The vote is going ahead despite a plea from Sunni and Kurdish MPs to delay it to allow more time for people to return home. It has already been postponed from last September, when the military action against IS was ongoing. More than 2.3 million Iraqis, mainly Sunni Muslims but also tens of thousands of Christians, remain displaced. Many of the displaced Sunnis are in camps around the former IS strongholds of Mosul and the western Anbar region, and in Anbar the army is still sporadically attacked by IS jihadists.

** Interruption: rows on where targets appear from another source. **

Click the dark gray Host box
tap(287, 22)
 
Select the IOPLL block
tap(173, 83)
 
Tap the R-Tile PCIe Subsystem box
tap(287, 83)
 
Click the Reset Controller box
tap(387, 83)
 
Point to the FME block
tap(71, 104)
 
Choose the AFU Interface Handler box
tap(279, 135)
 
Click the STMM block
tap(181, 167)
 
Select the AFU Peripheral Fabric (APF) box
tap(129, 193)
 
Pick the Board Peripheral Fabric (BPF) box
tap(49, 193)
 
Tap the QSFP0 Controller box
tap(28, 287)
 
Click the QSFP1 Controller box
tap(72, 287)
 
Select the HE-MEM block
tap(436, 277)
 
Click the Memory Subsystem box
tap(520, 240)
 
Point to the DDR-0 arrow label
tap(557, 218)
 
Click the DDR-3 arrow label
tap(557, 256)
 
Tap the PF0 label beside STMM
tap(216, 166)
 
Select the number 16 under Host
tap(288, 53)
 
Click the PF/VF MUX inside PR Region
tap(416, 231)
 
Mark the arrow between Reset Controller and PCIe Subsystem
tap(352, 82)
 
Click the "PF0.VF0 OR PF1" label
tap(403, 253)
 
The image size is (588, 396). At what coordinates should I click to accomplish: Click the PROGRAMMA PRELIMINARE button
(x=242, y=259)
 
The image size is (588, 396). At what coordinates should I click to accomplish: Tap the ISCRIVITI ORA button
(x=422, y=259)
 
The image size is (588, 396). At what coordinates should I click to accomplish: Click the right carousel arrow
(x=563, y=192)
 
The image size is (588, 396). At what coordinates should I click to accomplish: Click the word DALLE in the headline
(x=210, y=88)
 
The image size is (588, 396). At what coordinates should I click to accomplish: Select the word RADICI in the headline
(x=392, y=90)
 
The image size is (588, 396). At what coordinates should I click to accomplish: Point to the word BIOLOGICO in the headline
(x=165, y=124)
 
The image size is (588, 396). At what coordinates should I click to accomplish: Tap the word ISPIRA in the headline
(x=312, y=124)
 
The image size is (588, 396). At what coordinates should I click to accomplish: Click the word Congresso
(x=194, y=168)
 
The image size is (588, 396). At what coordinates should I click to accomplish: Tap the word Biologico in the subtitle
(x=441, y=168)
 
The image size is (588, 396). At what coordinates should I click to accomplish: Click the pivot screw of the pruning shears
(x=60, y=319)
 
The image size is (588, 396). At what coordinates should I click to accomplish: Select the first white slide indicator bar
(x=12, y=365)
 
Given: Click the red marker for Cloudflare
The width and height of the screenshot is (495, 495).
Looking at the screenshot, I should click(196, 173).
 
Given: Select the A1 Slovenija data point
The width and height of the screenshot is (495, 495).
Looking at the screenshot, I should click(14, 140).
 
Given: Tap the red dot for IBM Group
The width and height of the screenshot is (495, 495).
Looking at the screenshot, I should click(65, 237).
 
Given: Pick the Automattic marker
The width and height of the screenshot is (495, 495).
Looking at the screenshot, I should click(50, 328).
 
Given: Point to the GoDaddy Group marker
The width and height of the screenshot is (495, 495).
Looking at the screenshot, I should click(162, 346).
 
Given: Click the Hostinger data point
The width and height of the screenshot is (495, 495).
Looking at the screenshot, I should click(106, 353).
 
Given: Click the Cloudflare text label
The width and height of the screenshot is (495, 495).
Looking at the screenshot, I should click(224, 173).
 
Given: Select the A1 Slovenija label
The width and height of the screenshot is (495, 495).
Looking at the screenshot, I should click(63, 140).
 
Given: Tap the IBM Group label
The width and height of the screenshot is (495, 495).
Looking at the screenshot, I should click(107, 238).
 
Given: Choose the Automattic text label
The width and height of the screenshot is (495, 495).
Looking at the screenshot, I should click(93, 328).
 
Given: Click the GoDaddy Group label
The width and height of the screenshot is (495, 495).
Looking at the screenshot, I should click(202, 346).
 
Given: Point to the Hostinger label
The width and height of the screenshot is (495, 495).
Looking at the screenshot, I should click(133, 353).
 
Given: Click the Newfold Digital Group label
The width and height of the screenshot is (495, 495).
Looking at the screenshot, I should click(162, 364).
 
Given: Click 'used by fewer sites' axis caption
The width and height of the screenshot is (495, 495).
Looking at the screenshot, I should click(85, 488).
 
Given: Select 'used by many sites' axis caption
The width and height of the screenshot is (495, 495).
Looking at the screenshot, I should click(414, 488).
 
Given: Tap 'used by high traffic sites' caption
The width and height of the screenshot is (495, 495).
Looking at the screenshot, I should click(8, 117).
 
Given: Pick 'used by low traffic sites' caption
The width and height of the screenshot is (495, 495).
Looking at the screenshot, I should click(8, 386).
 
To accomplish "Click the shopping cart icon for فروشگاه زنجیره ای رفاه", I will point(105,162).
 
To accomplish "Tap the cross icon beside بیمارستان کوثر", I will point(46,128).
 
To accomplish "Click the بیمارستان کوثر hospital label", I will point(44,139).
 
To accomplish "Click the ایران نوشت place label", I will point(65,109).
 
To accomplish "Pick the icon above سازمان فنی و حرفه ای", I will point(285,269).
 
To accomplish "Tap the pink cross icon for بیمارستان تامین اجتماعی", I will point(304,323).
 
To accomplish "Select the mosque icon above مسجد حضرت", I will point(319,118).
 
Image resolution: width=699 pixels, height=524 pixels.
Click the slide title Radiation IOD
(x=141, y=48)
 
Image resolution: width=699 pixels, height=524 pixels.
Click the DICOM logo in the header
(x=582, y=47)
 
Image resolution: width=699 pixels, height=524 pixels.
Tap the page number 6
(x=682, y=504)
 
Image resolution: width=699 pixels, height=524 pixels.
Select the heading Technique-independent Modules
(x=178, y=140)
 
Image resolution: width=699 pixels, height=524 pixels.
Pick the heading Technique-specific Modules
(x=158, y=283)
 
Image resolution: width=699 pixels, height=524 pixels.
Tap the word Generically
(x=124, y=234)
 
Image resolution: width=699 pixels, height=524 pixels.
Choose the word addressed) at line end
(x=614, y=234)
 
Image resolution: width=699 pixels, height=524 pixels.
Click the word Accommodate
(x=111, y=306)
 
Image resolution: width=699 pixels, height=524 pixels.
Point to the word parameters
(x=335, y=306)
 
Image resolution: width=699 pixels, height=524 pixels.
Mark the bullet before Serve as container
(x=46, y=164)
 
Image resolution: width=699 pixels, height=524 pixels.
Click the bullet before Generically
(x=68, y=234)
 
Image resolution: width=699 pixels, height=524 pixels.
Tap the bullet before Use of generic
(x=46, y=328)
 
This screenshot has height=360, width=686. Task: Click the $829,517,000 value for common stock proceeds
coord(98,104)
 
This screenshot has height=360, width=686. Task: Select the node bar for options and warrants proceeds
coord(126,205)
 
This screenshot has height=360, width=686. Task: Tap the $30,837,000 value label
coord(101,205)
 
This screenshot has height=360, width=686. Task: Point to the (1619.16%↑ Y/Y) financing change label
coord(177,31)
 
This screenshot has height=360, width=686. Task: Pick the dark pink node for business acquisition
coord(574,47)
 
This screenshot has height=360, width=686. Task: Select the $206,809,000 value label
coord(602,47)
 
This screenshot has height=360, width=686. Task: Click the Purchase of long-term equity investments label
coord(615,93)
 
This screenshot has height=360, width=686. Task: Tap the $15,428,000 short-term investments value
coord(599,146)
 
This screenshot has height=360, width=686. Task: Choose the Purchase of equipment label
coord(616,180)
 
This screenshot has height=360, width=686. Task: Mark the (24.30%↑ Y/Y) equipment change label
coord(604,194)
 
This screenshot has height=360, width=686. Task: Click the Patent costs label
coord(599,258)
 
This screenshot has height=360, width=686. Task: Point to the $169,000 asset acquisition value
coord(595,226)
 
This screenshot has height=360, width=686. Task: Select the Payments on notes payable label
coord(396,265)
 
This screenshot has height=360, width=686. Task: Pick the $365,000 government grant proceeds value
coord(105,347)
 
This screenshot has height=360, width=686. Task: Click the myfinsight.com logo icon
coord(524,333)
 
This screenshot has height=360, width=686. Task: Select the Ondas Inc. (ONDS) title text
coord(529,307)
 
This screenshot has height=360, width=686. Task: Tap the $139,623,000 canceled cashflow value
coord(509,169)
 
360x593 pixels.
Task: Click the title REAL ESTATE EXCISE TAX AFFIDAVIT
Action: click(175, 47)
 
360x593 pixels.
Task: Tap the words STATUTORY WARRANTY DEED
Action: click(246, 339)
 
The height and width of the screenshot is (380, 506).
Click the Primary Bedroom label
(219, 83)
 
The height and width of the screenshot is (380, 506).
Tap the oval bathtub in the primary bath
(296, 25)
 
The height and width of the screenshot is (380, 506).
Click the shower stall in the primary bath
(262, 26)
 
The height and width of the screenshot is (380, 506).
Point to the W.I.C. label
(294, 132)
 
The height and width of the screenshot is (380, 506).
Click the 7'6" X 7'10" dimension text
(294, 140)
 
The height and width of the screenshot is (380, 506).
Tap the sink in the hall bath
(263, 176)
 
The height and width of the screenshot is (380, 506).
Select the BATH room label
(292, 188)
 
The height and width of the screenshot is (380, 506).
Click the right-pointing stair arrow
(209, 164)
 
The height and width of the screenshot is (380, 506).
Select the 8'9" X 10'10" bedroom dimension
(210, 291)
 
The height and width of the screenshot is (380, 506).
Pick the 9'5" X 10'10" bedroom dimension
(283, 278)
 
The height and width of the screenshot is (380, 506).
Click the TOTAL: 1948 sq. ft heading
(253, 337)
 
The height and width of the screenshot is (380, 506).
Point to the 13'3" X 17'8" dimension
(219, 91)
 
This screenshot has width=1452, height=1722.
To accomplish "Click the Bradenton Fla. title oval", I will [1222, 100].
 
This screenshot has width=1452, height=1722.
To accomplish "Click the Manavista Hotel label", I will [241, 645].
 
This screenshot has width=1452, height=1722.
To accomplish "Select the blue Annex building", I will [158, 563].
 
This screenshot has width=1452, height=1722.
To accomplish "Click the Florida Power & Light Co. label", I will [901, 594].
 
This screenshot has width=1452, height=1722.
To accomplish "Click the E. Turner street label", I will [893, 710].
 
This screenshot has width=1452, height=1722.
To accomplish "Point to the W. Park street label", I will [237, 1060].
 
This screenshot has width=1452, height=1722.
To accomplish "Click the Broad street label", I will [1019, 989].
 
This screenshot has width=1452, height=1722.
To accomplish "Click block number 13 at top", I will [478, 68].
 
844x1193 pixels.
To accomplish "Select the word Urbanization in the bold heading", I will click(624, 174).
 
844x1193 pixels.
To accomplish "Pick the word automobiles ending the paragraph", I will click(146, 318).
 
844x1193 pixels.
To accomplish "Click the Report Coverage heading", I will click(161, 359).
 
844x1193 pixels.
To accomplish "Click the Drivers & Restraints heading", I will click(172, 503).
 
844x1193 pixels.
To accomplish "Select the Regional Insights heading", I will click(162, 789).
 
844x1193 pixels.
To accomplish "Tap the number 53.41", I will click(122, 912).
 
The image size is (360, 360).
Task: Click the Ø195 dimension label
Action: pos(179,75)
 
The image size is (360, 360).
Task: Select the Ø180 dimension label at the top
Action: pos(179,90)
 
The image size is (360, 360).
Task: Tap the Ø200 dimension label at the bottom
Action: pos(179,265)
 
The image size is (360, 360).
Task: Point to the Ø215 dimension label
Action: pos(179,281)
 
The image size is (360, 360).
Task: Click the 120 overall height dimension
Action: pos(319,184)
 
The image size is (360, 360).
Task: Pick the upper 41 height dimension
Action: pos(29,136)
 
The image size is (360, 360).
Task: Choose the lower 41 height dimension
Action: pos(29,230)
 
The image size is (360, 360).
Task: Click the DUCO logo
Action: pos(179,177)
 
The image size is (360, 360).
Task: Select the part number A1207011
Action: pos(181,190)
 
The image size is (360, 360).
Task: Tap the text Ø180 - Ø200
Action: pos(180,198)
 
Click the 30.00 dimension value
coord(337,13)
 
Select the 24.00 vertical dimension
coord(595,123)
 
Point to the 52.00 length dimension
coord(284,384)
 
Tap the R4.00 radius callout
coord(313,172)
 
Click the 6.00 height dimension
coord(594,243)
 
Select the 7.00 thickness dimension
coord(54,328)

However, a spokesman for the Iraqi Embassy in London told World Watch Monitor that displaced Iraqis would be able to vote as long as they had the required form of identification. “The High Electoral Commission in Iraq has provided all the necessary requirements for all Iraqis to vote with no exception,” he said, adding that displaced people who no longer have their biometric card, nor the electronic card used in previous years, still would be able to cast their vote if they could produce an official document with their name and photo attached to it.
Some 24 million Iraqis are eligible to take part in Saturday’s elections for the 329 seats of the Council of Representatives. Those elected then will determine the president and prime minister.
Under the country’s quota system, established in 2004-05 after the removal of Saddam Hussein by US-led forces, Christians are allocated five of those seats, and the other non-Muslim minorities a total of four. The Christians’ seats are in Baghdad, Mosul, Kirkuk, Duhok and Erbil.